*Task instructions:* Can you continue the biography of Jagannath Rao below from the point where it stops?

*Reading text:*
=== Section Start ===

Member of Parliament, Lok Sabha
- In office 1971–1989
- Preceded by: Ananta Tripathi Sarma
- Succeeded by: Gopinath Gajapati
- Constituency: Berhampur, Odisha
- In office 1957–1967
- Succeeded by: Khagapati Pradhani
- Constituency: Nowrangpur, Odisha

Personal details
- Born: 10 December 1909 Visakhapatnam, Madras Presidency, British India (now in Andhra Pradesh, India)
- Died: 30 January 1991 (aged 81) New Delhi, India
- Party: Indian National Congress
- Spouse: Janakiamma
- Children: 2 son and 5 daughters

= Jagannath Rao =

Indian politician

Jagannath Rao (also known as Jagannath rao Chandriki) was a prominent Indian politician, freedom fighter, and veteran leader of the Indian National Congress. He played a significant role in the liberation movement of the Hyderabad-Karnataka region (now Kalyana Karnataka) and served as a Member of Parliament and a state minister in both the former Hyderabad State and Mysore State. He was born on 10th December 1909 and died on 30 January 1991. He was elected to the Lok Sabha, the lower house of the Parliament of India as a member of the Indian National Congress .

==Early life and education==
Born in Chandriki village in the present-day Yadgir district of Karnataka,  took his surname from his ancestral roots. His early life was defined by his role as a prominent student leader at Osmania University in Hyderabad during the 1930s and 1940s. He became a central figure in the historic Vande Mataram movement, leading student protests against the Nizam's administration for its restrictions on patriotic expressions. This political activism had a significant academic impact; he and several other student leaders were expelled from Osmania University. However, they were eventually able to complete their education at Nagpur University following a high-profile intervention by its Vice-Chancellor.

As a student Chandriki refused to apologise or retract their stance, resulting in his expulsion from Osmania University along with hundreds of others. However, many of the expelled students, including Chandriki, were later admitted to Nagpur University (with the support of its liberal‑minded Vice‑Chancellor T. J. Kedar), where they completed their higher education.

=== Section End ===

*Data below:*
=== Section Start ===

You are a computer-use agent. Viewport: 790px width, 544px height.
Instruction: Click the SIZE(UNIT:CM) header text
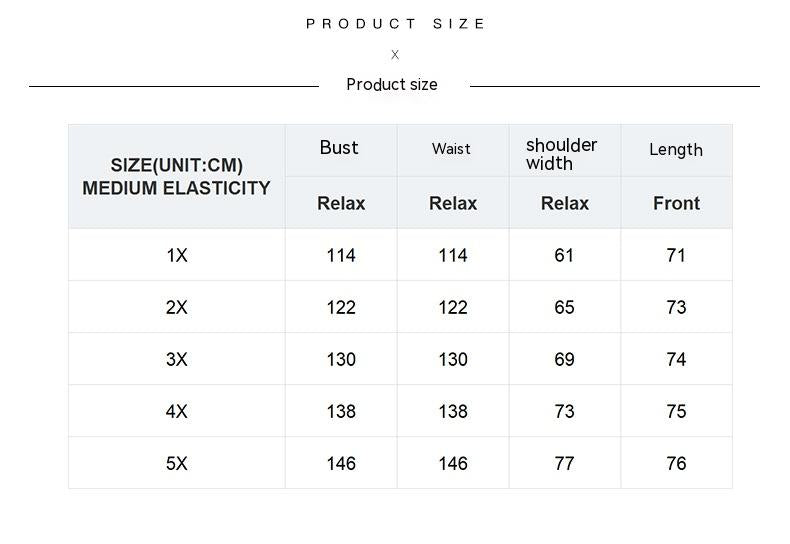tap(177, 166)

=== Section End ===

*Response below:*
This period exposed him to wider nationalist networks, as many of the expelled students met national leaders such as Jawaharlal Nehru, Subhas Chandra Bose, and V. D. Savarkar, which deepened their commitment to the freedom struggle and the integration of Hyderabad State into the Indian Union.

== Legacy and historiographical notes ==
Modern academic studies on political movements in Kalyana Karnataka consistently highlight Jagannath Rao Chandriki as one of the foundational figures of the Hyderabad‑Karnataka freedom movement who emerged from the Vande Mataram agitation and later occupied an important place in post‑integration Congress politics.

Histories of the Hyderabad‑Karnataka region (1946–56 and 1935–48) note that many of the leading Kannadiga and Marathi‑Telugu leaders from Gulbarga, Yadgir, Raichur, and Bidar trace their political initiation to the Vande Mataram, Arya Samaj‑linked, and Congress‑organised satyagrahas in which Chandriki participated.

Because much of his career unfolded in regional politics, detailed biographical records are sparse, and most information comes from regional academic histories, Karnataka‑specific freedom‑movement studies, and occasional references in Congress‑related archives and South Indian political‑movement monographs.